_GOAL OF THE EXERCISE:_ Please copy the following records exactly, keeping every line as it stands.

_INFORMATION SHOWN:_
§ §

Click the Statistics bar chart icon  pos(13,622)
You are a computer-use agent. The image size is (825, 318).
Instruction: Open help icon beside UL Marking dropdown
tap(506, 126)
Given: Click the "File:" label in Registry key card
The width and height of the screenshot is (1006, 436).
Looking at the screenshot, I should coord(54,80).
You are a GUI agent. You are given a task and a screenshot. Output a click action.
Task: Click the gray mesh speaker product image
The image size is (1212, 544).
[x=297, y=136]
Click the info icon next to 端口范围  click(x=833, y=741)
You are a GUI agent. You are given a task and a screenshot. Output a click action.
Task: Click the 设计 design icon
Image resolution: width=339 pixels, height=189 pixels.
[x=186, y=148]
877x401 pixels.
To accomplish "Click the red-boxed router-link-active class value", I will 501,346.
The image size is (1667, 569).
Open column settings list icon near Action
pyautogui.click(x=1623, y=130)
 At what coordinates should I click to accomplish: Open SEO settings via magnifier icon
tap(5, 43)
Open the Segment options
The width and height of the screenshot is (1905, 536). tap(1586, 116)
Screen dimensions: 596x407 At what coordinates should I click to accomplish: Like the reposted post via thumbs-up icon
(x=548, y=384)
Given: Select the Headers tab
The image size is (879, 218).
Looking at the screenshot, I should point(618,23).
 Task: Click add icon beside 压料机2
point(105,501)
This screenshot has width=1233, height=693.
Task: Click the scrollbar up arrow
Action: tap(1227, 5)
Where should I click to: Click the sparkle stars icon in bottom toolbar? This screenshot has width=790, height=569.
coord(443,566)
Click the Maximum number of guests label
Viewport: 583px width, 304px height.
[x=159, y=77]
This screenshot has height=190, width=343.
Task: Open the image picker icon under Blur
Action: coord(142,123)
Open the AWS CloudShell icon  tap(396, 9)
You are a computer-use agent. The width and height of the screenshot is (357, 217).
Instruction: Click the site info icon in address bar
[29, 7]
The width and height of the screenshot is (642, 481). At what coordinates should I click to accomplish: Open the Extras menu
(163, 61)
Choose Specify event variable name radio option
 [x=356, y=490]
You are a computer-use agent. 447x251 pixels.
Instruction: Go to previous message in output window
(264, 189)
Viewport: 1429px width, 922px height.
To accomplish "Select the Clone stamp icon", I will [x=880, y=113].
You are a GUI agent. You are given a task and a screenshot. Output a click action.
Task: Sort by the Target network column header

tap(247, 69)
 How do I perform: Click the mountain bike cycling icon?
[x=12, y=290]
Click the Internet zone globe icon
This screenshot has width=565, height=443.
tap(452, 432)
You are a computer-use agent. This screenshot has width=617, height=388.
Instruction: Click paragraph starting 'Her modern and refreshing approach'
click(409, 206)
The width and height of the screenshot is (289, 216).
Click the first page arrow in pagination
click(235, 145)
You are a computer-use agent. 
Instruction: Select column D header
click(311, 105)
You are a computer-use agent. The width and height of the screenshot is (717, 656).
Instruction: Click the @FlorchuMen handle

§ §

_RESULT FOR THIS EXERCISE:_
Click the Statistics bar chart icon  pos(13,622)
You are a computer-use agent. The image size is (825, 318).
Instruction: Open help icon beside UL Marking dropdown
tap(506, 126)
Given: Click the "File:" label in Registry key card
The width and height of the screenshot is (1006, 436).
Looking at the screenshot, I should coord(54,80).
You are a GUI agent. You are given a task and a screenshot. Output a click action.
Task: Click the gray mesh speaker product image
The image size is (1212, 544).
[x=297, y=136]
Click the info icon next to 端口范围  click(x=833, y=741)
You are a GUI agent. You are given a task and a screenshot. Output a click action.
Task: Click the 设计 design icon
Image resolution: width=339 pixels, height=189 pixels.
[x=186, y=148]
877x401 pixels.
To accomplish "Click the red-boxed router-link-active class value", I will 501,346.
The image size is (1667, 569).
Open column settings list icon near Action
pyautogui.click(x=1623, y=130)
 At what coordinates should I click to accomplish: Open SEO settings via magnifier icon
tap(5, 43)
Open the Segment options
The width and height of the screenshot is (1905, 536). tap(1586, 116)
Screen dimensions: 596x407 At what coordinates should I click to accomplish: Like the reposted post via thumbs-up icon
(x=548, y=384)
Given: Select the Headers tab
The image size is (879, 218).
Looking at the screenshot, I should point(618,23).
 Task: Click add icon beside 压料机2
point(105,501)
This screenshot has width=1233, height=693.
Task: Click the scrollbar up arrow
Action: tap(1227, 5)
Where should I click to: Click the sparkle stars icon in bottom toolbar? This screenshot has width=790, height=569.
coord(443,566)
Click the Maximum number of guests label
Viewport: 583px width, 304px height.
[x=159, y=77]
This screenshot has height=190, width=343.
Task: Open the image picker icon under Blur
Action: coord(142,123)
Open the AWS CloudShell icon  tap(396, 9)
You are a computer-use agent. The width and height of the screenshot is (357, 217).
Instruction: Click the site info icon in address bar
[29, 7]
The width and height of the screenshot is (642, 481). At what coordinates should I click to accomplish: Open the Extras menu
(163, 61)
Choose Specify event variable name radio option
 [x=356, y=490]
You are a computer-use agent. 447x251 pixels.
Instruction: Go to previous message in output window
(264, 189)
Viewport: 1429px width, 922px height.
To accomplish "Select the Clone stamp icon", I will [x=880, y=113].
You are a GUI agent. You are given a task and a screenshot. Output a click action.
Task: Sort by the Target network column header

tap(247, 69)
 How do I perform: Click the mountain bike cycling icon?
[x=12, y=290]
Click the Internet zone globe icon
This screenshot has width=565, height=443.
tap(452, 432)
You are a computer-use agent. This screenshot has width=617, height=388.
Instruction: Click paragraph starting 'Her modern and refreshing approach'
click(409, 206)
The width and height of the screenshot is (289, 216).
Click the first page arrow in pagination
click(235, 145)
You are a computer-use agent. 
Instruction: Select column D header
click(311, 105)
You are a computer-use agent. The width and height of the screenshot is (717, 656).
Instruction: Click the @FlorchuMen handle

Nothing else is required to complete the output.